Sir Keir Starmer is fighting for his political life this weekend, with over 90 Labour MPs now publicly calling for his resignation after the party’s worst local election performance in more than a decade. The Prime Minister, who insists he will lead Labour into the next general election due in 2029, faces the most serious internal revolt of his premiership.
The trigger was the local elections of 7 May, in which Labour lost roughly 1,500 council seats while Nigel Farage’s Reform UK gained 1,454, taking control of Essex County Council, Havering — its first London local authority — and the northern city of Sunderland. The Conservative Party suffered alongside Labour, shedding more than 500 seats.
“This may be the Labour Party’s last chance”
The most damaging intervention came from Angela Rayner, Starmer’s former deputy, who broke ranks on social media. “What we are doing isn’t working, and it needs to change,” she wrote. “This may be the Labour Party’s last chance.” The post was widely read inside Westminster as a positioning move ahead of a possible leadership contest.
Clive Lewis, the Labour MP for Norwich South, was more direct: “The Prime Minister needs to go. That is not negotiable.” Dozens of backbench colleagues have followed, though none of the senior figures positioning themselves as alternatives has yet formally triggered the 81 nominations required for a contest.
The contenders gather
Three names dominate the speculation. Health Secretary Wes Streeting, long viewed as the moderate future of Labour, has been damaged by his friendship with Peter Mandelson, the former ambassador to Washington dismissed over ties to Jeffrey Epstein. Andy Burnham, the Mayor of Greater Manchester, would need to win a parliamentary seat first — a constitutional hurdle that has not stopped speculation. Angela Rayner herself is the third visible candidate.
Starmer pushed back hard in a make-or-break speech at Downing Street on Monday. “To meet the challenges that our country faces, incremental change won’t cut it,” he told the audience, acknowledging that “some people are frustrated with me” and that he has “doubters.” He framed his government as a “10-year project of renewal.”
Markets watch the gilt yield
Financial markets have rendered their own verdict. The yield on the 10-year UK government bond pushed above 5% in the days following the local results, reflecting investor anxiety that a more left-leaning successor could loosen fiscal discipline. The FTSE 100 fell 2% on Friday’s close to 10,165 points, with mining and banking stocks leading the slide.

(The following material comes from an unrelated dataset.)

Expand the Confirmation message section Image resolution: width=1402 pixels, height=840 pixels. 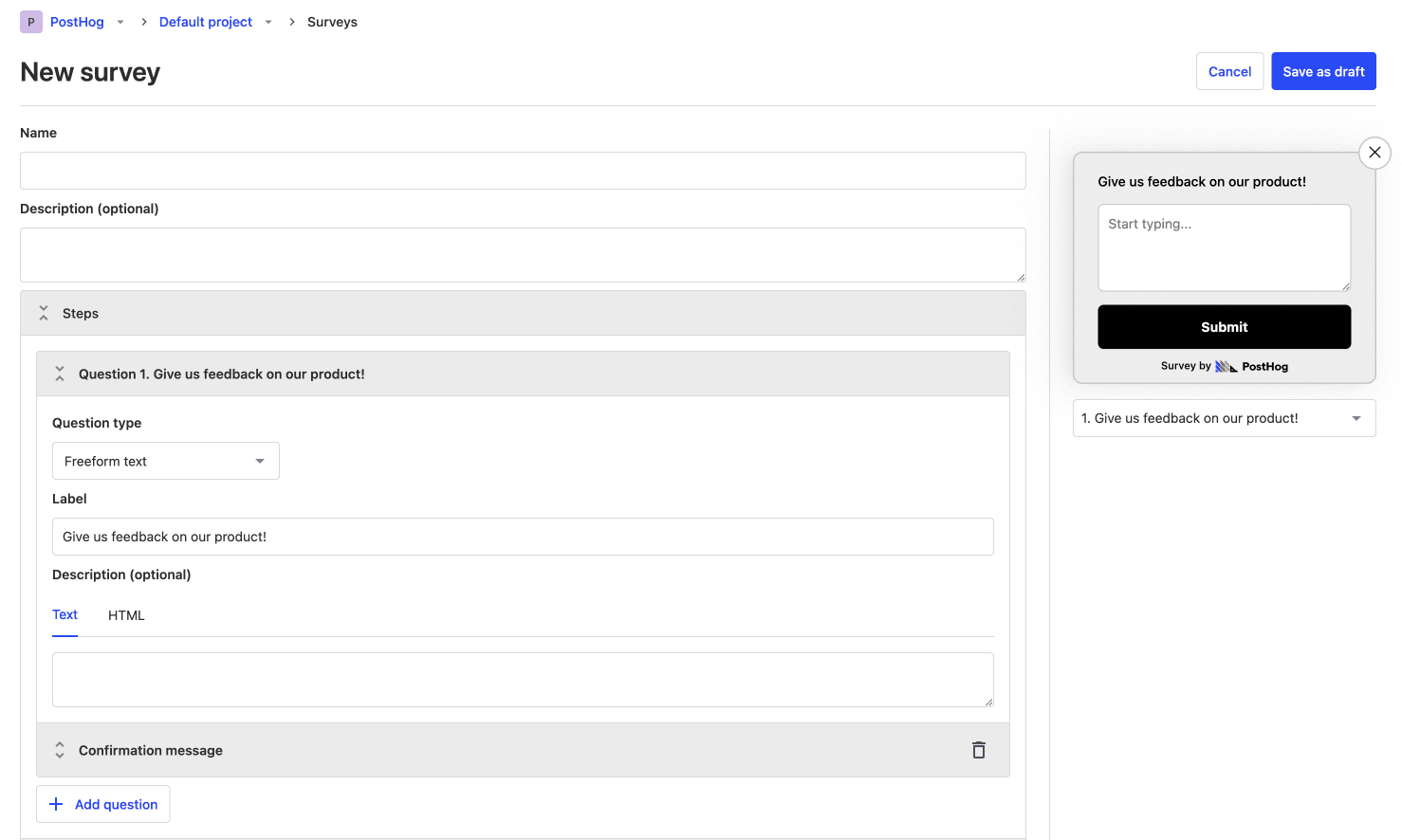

Chancellor Rachel Reeves has been one of the most visible defenders of the Starmer line. Speaking after Thursday’s GDP figures — Q1 growth of 0.6%, in line with expectations — she said the data showed the government “has the right economic plan.” Her own future is widely seen as tied to Starmer’s.
The political calculation now turns on whether any challenger can muster the 81 nominations before parliament rises for the summer recess. None has yet broken cover. But with Reform UK polling at unprecedented levels and Starmer’s personal approval at record lows, the question in Westminster is no longer whether the Prime Minister can recover — but whether his party will give him the chance to try.